🧠 Main Concepts#

Overview#

Training a model with Streaming happens in 2 main steps:

Convert your data to a StreamingDataset-compatible format
Distributed model training with StreamingDataset

Let’s cover the key concepts in this process.

Dataset conversion#

Raw data samples need to be processed into a stream, or set of shard files, that allow for fast random access during training. Streaming supports the following file formats:

MDS (most performant)
CSV/TSV
JSONL

A shard is a file, compatible with Streaming, that contains samples that are ready for training.

A stream is a collection of shard files.

The diagram below shows how raw data samples are converted to MDS shards using streaming.MDSWriter objects.

MDSWriter objects take in original dataset samples and convert them binary MDS shards, which contain serialized samples. The mapping from original files to shard files is not strict and can be one-to-one, many-to-one, or one-to-many.

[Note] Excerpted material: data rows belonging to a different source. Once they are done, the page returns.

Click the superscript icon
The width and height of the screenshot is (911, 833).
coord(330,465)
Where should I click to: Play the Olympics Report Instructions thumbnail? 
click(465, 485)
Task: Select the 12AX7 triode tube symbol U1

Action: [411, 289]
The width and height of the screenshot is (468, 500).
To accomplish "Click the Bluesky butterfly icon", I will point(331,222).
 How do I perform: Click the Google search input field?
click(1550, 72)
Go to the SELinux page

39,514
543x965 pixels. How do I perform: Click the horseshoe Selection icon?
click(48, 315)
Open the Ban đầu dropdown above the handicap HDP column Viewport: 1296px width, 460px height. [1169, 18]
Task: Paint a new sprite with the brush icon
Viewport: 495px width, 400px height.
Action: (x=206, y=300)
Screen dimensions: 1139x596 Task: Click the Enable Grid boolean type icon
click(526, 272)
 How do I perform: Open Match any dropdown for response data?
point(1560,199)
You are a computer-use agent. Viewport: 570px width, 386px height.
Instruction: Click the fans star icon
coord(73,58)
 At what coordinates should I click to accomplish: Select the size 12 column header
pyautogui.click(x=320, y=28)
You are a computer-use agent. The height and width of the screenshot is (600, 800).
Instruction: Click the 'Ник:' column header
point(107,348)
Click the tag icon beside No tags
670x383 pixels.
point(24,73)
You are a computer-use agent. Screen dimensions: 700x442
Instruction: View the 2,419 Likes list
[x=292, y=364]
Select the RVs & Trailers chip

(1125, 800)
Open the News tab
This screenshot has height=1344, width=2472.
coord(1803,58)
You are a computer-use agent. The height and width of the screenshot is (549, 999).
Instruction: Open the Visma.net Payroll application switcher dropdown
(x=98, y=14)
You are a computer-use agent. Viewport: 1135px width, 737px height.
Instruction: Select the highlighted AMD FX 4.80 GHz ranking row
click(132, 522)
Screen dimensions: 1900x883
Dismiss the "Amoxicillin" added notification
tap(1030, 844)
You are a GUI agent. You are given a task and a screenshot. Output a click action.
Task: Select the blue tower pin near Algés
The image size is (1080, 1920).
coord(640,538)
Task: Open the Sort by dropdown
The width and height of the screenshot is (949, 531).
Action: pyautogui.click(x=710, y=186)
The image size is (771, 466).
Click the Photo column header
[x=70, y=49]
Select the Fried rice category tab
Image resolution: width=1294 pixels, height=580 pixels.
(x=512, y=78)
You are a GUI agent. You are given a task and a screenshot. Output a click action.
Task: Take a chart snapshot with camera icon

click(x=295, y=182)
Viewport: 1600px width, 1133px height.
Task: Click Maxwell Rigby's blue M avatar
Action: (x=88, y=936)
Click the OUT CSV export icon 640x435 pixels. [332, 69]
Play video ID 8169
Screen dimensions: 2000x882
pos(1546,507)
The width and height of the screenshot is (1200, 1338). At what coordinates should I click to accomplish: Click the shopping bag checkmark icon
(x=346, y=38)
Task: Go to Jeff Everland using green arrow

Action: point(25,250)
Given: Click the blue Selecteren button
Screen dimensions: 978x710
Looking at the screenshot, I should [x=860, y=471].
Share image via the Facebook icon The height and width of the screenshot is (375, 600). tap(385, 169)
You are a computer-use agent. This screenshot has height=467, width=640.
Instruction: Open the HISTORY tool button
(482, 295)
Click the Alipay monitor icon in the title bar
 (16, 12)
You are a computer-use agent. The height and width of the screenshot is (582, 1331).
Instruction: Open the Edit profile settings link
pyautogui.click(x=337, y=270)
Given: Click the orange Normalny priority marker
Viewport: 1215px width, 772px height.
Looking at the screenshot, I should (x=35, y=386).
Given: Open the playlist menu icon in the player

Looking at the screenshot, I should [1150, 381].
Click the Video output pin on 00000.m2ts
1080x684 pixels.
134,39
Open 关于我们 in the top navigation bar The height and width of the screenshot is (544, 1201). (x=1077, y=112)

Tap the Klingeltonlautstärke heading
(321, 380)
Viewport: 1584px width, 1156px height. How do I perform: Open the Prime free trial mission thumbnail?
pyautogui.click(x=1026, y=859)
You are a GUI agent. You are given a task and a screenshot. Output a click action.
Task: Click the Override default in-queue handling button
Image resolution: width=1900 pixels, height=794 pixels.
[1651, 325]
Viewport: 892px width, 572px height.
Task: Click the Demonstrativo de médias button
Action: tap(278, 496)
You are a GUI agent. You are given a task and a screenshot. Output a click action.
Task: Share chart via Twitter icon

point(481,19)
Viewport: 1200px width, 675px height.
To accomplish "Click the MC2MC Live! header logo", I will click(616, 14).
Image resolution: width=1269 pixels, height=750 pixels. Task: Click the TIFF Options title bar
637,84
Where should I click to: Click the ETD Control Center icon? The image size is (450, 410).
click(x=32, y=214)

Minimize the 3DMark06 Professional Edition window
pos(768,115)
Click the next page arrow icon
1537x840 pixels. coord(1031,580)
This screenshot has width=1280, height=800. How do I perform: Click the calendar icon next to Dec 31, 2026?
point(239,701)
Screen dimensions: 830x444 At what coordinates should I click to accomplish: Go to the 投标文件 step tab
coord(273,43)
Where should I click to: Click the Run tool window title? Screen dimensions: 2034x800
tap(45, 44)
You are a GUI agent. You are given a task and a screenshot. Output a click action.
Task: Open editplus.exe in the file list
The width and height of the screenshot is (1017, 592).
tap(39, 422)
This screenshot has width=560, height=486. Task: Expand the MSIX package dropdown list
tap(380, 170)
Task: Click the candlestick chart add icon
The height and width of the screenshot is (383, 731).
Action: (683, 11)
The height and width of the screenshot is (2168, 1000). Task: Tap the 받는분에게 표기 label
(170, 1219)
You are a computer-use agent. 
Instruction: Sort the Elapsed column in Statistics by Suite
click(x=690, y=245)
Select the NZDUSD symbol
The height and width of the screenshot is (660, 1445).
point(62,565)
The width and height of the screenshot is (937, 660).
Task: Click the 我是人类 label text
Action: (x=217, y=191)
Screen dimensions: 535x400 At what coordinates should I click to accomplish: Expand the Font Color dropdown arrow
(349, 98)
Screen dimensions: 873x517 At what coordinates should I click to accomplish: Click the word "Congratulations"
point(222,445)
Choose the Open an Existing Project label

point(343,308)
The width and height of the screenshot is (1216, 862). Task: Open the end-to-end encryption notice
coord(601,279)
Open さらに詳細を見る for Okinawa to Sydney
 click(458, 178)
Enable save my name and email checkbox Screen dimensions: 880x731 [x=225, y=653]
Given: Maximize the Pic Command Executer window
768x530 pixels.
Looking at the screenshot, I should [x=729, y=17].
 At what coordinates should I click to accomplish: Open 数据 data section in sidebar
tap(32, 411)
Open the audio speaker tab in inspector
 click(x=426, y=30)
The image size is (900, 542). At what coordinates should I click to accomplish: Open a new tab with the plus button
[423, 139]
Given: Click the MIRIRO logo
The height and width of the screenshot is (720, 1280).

Each shard has a header that allows for fast random access to every sample during model training.

As shown above, an index.json file is also created for the set of shard files, or stream, containing information such as the number of shards, number of samples per shard, shard sizes, etc. An example index.json file, which has metadata for multiple MDS shards, and where samples contain only one column called “tokens” encoded as Bytes, is structured as below:

{
    "shards": [
        {   // Shard 0
            "column_encodings": ["bytes"],
            "column_names": ["tokens"],
            "column_sizes": [null],
            "compression": null,
            "format": "mds",
            "hashes": [],
            "raw_data": {
                "basename": "shard.00000.mds",
                "bytes": 67092637,
                "hashes": {}
            },
            "samples": 4093,
            "size_limit": 67108864,
            "version": 2,
            "zip_data": null
        },
        {   // Shard 1, very similar to Shard 0 metadata
            ...
            "raw_data": {
                "basename": "shard.00001.mds",
                "bytes": 67092637,
                "hashes": {}
            },
            ...
        },
    // and so on
    ]
}

Below, we use MDSWriter to write out a stream to a remote location that contains integer columns 'x' and 'y' in each sample:

columns = {'x': 'int', 'y': 'int'}
output_dir = 's3://path/for/mds/dataset'
with MDSWriter(out=output_dir, columns=columns) as out:
    for sample in raw_dataset_iterator:
        out.write(sample)

Read more about dataset formats here, and about dataset conversion here.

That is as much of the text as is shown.